Od dłuższego czasu Polacy zastanawiają się dlaczego w szpitalach jest tak mało wykonywanych testów na COVID-19. Sam Andrzej Duda apelował o to, żeby było robionych ich więcej, zapewniając przy tym, że spokojnie można by wykonać około 20 tysięcy testów dziennie. Dziś Bartosz Arłukowicz przedstawił szokujące informacje dotyczące możliwości wykonywania przez służbę zdrowia testów.

Bartosz Arłukowicz pokazuje prawdę?

Jak donosi money.pl:

„Ministerstwo przekonuje, że można obniżyć już stawkę za testy, bo zmieniła się sytuacja rynkowa. Po pierwsze, ceny testów poszły radykalnie w dół, bo rynek się już nasycił. Po drugie, za moment pojawią się dużo tańsze polskie testy.”

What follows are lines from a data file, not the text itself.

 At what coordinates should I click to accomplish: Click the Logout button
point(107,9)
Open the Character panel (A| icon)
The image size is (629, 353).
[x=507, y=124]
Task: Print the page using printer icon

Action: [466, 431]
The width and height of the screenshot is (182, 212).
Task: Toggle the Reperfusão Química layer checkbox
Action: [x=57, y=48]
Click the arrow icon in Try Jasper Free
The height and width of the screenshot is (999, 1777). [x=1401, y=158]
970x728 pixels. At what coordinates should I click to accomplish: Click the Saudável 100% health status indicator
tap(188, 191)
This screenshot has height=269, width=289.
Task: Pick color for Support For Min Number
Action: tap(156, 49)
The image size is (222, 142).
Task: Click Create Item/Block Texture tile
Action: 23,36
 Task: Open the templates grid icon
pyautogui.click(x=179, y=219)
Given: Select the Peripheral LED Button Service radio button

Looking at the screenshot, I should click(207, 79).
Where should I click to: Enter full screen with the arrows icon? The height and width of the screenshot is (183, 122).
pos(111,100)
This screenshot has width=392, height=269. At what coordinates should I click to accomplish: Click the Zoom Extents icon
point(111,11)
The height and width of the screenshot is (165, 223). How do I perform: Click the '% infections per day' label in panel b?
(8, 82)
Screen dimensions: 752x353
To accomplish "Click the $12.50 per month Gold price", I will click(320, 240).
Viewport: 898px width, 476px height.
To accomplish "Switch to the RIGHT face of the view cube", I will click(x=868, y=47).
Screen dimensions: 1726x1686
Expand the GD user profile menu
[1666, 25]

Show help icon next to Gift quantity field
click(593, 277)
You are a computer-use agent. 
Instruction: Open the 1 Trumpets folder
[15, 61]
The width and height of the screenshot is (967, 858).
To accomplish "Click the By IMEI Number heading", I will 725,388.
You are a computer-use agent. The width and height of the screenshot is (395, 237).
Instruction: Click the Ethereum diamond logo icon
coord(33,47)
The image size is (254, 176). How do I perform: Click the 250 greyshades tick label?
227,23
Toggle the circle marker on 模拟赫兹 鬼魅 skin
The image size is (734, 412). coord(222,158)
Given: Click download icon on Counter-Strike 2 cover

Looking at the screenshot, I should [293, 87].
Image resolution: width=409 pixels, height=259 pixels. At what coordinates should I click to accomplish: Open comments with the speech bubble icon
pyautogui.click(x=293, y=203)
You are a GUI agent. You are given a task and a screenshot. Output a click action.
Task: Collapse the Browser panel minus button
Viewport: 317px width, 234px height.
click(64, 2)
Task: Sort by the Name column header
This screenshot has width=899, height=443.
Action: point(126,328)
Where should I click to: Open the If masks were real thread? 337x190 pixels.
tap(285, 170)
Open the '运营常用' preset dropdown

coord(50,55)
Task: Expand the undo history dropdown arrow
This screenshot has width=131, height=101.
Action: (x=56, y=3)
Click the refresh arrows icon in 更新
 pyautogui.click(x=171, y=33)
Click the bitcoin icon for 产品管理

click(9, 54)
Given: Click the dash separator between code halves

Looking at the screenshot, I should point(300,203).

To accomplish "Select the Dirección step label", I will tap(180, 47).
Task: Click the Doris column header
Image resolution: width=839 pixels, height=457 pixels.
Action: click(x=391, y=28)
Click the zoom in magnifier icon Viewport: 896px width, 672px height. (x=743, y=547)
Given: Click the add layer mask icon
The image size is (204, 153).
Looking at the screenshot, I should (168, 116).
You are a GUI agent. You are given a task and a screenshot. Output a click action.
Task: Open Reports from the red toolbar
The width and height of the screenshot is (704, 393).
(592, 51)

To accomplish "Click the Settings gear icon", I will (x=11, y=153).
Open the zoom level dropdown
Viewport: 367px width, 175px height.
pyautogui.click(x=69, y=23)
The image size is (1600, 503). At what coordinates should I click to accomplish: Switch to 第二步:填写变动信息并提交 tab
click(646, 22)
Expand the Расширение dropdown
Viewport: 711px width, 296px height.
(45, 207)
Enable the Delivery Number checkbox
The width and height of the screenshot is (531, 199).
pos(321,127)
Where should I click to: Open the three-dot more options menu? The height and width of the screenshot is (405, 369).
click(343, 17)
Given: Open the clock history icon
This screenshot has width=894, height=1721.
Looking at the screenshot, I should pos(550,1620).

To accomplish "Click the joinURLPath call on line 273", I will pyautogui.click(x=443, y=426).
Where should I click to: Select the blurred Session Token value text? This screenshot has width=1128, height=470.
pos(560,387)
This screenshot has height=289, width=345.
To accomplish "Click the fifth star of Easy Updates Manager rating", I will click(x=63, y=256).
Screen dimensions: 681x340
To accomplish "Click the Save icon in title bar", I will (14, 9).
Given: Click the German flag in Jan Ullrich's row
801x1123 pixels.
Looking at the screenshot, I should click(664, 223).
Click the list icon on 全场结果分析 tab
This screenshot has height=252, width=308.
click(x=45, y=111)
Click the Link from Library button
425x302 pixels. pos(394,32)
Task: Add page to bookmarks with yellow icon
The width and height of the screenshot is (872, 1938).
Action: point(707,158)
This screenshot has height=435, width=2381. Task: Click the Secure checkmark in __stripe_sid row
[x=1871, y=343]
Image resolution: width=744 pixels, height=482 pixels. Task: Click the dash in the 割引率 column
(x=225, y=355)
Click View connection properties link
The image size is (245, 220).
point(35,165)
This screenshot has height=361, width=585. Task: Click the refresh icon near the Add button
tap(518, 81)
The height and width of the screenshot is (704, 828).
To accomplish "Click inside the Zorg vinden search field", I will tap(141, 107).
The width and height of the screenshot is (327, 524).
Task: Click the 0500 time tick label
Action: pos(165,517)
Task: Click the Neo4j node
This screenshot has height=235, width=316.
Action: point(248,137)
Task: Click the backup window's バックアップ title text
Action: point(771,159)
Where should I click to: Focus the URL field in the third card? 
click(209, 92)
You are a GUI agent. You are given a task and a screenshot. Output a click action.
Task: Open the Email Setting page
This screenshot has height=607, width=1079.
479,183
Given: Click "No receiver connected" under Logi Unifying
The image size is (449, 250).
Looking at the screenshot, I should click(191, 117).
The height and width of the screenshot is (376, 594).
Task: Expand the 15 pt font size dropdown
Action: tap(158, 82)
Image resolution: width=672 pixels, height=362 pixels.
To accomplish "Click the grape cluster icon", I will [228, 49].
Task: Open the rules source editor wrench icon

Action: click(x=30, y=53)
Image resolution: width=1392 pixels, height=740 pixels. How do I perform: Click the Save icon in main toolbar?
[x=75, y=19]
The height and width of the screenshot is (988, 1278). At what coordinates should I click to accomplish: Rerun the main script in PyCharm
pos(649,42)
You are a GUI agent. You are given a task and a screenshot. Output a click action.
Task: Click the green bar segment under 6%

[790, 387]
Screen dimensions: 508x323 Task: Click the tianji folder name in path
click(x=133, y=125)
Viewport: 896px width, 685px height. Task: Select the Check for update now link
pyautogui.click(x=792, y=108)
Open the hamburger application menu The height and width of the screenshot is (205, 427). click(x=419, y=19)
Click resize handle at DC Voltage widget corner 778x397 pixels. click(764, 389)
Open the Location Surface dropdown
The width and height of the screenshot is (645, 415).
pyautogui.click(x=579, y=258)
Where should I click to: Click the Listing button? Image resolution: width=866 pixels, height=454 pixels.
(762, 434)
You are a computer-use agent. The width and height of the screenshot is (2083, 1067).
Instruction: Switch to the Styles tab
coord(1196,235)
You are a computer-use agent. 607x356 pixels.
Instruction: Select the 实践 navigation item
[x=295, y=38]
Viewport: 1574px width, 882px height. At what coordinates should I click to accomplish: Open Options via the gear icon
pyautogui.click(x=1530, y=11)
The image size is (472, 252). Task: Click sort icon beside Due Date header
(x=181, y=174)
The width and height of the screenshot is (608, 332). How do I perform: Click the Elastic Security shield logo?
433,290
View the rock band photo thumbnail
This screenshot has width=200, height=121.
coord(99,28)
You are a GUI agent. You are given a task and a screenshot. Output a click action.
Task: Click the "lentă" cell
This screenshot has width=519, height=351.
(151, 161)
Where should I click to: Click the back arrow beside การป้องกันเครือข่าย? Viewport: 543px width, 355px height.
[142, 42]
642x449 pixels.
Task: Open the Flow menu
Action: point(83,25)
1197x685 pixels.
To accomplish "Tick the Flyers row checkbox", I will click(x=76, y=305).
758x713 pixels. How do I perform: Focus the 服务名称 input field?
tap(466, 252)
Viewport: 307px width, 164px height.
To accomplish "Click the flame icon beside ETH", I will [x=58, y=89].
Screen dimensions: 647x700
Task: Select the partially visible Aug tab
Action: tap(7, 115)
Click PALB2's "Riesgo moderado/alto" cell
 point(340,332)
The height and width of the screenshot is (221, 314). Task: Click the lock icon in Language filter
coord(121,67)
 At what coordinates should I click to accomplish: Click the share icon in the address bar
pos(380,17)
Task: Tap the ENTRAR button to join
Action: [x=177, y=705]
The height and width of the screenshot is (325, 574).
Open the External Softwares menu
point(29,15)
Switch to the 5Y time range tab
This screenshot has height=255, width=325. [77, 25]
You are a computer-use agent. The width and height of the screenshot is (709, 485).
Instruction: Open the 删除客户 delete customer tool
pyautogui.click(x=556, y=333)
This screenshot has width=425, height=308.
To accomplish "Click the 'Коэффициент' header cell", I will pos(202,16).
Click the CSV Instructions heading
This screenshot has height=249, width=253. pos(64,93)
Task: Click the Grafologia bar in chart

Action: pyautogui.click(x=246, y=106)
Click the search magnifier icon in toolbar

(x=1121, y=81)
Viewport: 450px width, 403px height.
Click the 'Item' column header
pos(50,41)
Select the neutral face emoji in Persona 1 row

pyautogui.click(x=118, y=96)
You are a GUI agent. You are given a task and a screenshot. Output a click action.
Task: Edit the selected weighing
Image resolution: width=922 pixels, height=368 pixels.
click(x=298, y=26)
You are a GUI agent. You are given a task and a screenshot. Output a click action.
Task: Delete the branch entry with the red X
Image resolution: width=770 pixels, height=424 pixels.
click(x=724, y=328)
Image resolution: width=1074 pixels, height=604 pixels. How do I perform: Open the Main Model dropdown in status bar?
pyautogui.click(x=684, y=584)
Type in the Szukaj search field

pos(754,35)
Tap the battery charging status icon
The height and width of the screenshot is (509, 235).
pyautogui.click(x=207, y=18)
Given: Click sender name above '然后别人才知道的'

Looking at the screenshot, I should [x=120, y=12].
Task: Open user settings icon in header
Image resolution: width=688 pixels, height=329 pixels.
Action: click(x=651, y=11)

Jednak w rzeczywistości sprawa wygląda nieco gorzej. Na swoim profilu w mediach społecznościowych Bartosz Arłukowicz umieścił kontrowersyjny wpis ujawniający smutną prawdę dotyczącą wykonywania testów na koronawirusa w Polsce. Poseł napisał wprost:

„Info od dyrektora dużego szpitala. Obniżyli wycenę testów. Podwykonawca odmówił wykonywania testów poniżej kosztów, które ponosi. Badania staną.”

Ta informacja wzbudziła kontrowersje w internautach. Mało kto wierzył w zapewnienia Łukasza Szumowskiego, że mimo obniżenia stawek liczba wykonywanych testów nie spadnie. Dziś wiemy już jak wygląda sytuacja od wewnątrz. Bartosz Arłukowicz udostępnił również zdjęcie pisma, które ma być dowodem.

Coraz więcej tego typu informacji wychodzi na światło dzienne. Internauci podejrzewają, że jest to specjalna zagrywka Prawa i Sprawiedliwości przed wyborami. Im mniejsza ilość wyników pozytywnych tym wybory prezydenckie wydają się bezpieczniejsze.

Wpis jednak nie dla wszystkich jest wiarygodny. Część obywateli zauważyła, że Bartosz Arłukowicz nie podał żadnych konkretnych danych, które podparłyby prawdziwość przekazanych przez niego informacji:

„Od jakiego dyrektora, z jakiego dużego szpitala? Proszę o uwiarygodnienie. Taki obrazek można zrobić w 3 minuty. Proszę o jasność, zależy mi na prawdzie.”